Thursday 7 June 2018
The Health Committee were in Glasgow on Monday as part of our Outreach work visiting both Sunnyside Primary School and Clyde College.
The purpose of these informal sessions is to bring together young people and seek their views on health and sport policy as well as finding out about young people’s priorities in health and sport.
Some of the areas we covered included health inequality, eating disorders, sexual health advice and information in schools, self-harming, mental health and physical activity.
Both sessions were very informative and the information gained from these sessions will be fed back into the formal Health Committee work programme.
The Scottish Parliament passed the Historical Sexual Offences (Pardons and Disregards) (Scotland) Bill this week. The Scottish Government wanted to address the injustice that people experienced simply because of their sexual orientation and this Bill will help ensure we address this historic wrong.

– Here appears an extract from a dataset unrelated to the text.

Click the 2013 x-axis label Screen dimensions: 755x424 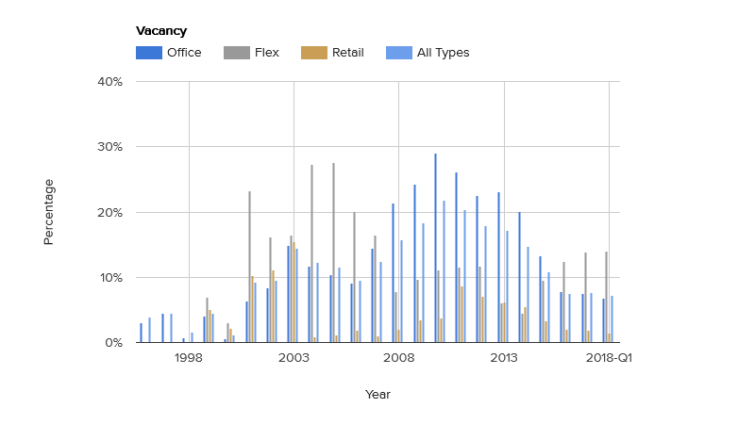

The aim of this Bill is to provide a form of redress against the discriminatory effect of convicting men for same-sex sexual offences in the past, for activity that is now legal. While Scotland is a different place than it was 30 and 40 years ago in terms of the attitudes held by much of the population towards same-sex sexual activity, the discriminatory effect of these laws lingers on.
However, this legislation marks an important milestone in Scotland’s progress towards LGBTI equality – but there is still more to do.
More homeowners will be able to carry out energy efficiency work and improvements on their properties as a pilot scheme expands.
The HEEPS (Home Energy Efficiency Programme Scotland) scheme lets homeowners on low incomes borrow up to £40,000 for energy efficiency improvements and essential repairs, including the installation of a new boiler, double glazing or repairs to reduce heat loss – which will be repaid when they sell their home or transfer ownership.
The scheme was launched in January 2017 in three local authority areas (Glasgow City, Argyll and Bute, and Perth and Kinross) and has now been extended to include Inverclyde, Renfrewshire, Stirling, Dundee and the Western Isles until March 2019.
Cycling Without Age were in the Parliament this week and I was delighted to catch up with their representatives having hosted them at the Cross Party Group on Older People, Age and Ageing last year.
Cycling Without Age was actually started in Copenhagen by Ole Kassow in 2012. Ole wanted to help the elderly get back on their bicycles, but he had to find a solution to their limited mobility. The answer was a trishaw and he started offering free bike rides to the local nursing home residents.
Cycling Without Age is a transformational project which brings the elderly population closer to the outdoor environment through the power of Cycling. The principles behind the initiative are to combat loneliness and isolation and begin when a volunteer (pilot) takes one or two older or less able people out on a trishaw bicycle. Experience of doing this has shown that the slowness of the bike ride enables the participants to absorb the environment, exchange stories, build relationships and enjoy a sense of fun and with ‘wind in the hair’.
There are 450 chapters around the world offering Cycling Without Age from over 1,500 trishaws. Many of the older people are from nursing or care establishments who have had the chance to get out of doors and explore the world around them.
Cycling without Age have been overwhelmed with the response to this initiative and they have recently been awarded Scottish Government funding to expand the service into other communities. I signed their pledge to assist them in expanding this initiative even further across Scotland and I am hopeful that we will soon be seeing these trishaws across Glasgow Kelvin.
To find out more about the project and how you can get involved go to:
Representatives from the British Psychological Society Scotland were exhibiting in the Scottish Parliament last week and I took the opportunity to chat with them about their work.
They were promoting a number of their key policy themes, including:
children and young people’s mental health and wellbeing
psychologically healthy workplaces
behaviour change interventions on energy conservation, smoking cession, physical activity, school attendance and screen use.
We are also promoting the Society position on public health issues such as obesity and healthy weight and our expertise on adults without capacity and on traumatic brain injury.
Communities will be able to decide how best they can tackle poverty and inequalities in their own area backed by a £20 million fund.
Since 2015 the Empowering Communities Fund (ECF) has supported hundreds of projects, giving communities more control over planning and decisions that affect them locally as well as driving forward regeneration and making changes through training, employment, arts and volunteering opportunities.
You can find out more here https://beta.gov.scot/policies/community-empowerment/empowering-communities-fund/
My colleague Christina McKelvie MSP hosted the event ‘An Evening of Scottish Gin and Spirits’ reception in the Parliament this week.
It was good to meet up with local Glasgow based retailer The Good Spirits Co pictured with some of their gin stock.
Founded in 2011 by three drinks enthusiasts – Shane Goodbody, Matthew McFadyen, and Mark Connelly their business has grown with three outlets across the city offering a wide variety of spirits.
The event provided MSPs the opportunity to meet producers and retailers, of gin and other spirits, from across Scotland.
There was of course the opportunity to sample produce, and hear from SMEs and multinationals.